La histórica firma Lácteos Verónica, que opera tres plantas de procesamiento en la provincia de Santa Fe (Clason, Lehmann y Suardi), solicitó la apertura de su concurso preventivo de acreedores al registrar un pasivo de $15.945 millones tras atravesar meses de profunda parálisis productiva y cesación de pagos salariales.
La presentación tramita ante el Juzgado Nacional en lo Comercial N° 17, Secretaría N° 34, en la ciudad de Buenos Aires, con el patrocinio del Estudio Alegría, Buey Fernández, Fissore & Montemerlo.

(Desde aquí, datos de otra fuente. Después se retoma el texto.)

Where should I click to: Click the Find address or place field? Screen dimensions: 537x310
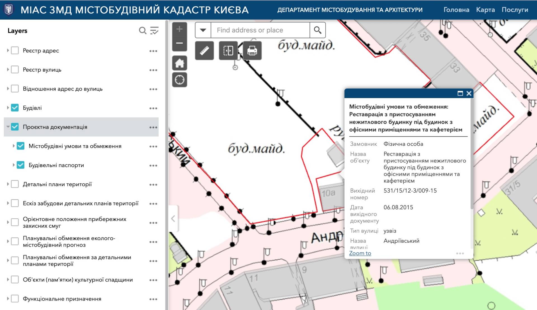point(260,30)
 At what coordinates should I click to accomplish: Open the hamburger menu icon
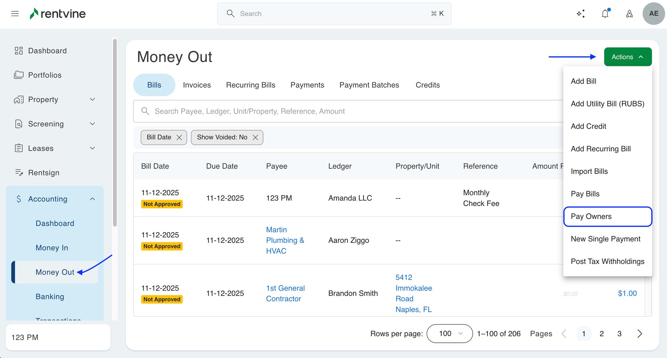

En su argumentación técnica, la administración conducida por la familia Espiñeira presentó un balance financiero deteriorado que comprende $4745 millones en obligaciones bancarias con entidades como Catalinas Cooperativa de Crédito, Credibel, Banco Galicia, Banco Santander, Banco Provincia, Banco Ciudad, Banco Industrial, Banco Nación y Banco Macro, además de más de 2900 cheques rechazados por un saldo de $11.200 millones.
La debacle previa incluyó un frustrado Procedimiento Preventivo de Crisis que buscaba desvincular a unos 200 empleados y afectó la operatoria de 150 productores tamberos que reclaman acreencias acumuladas por US$60 millones.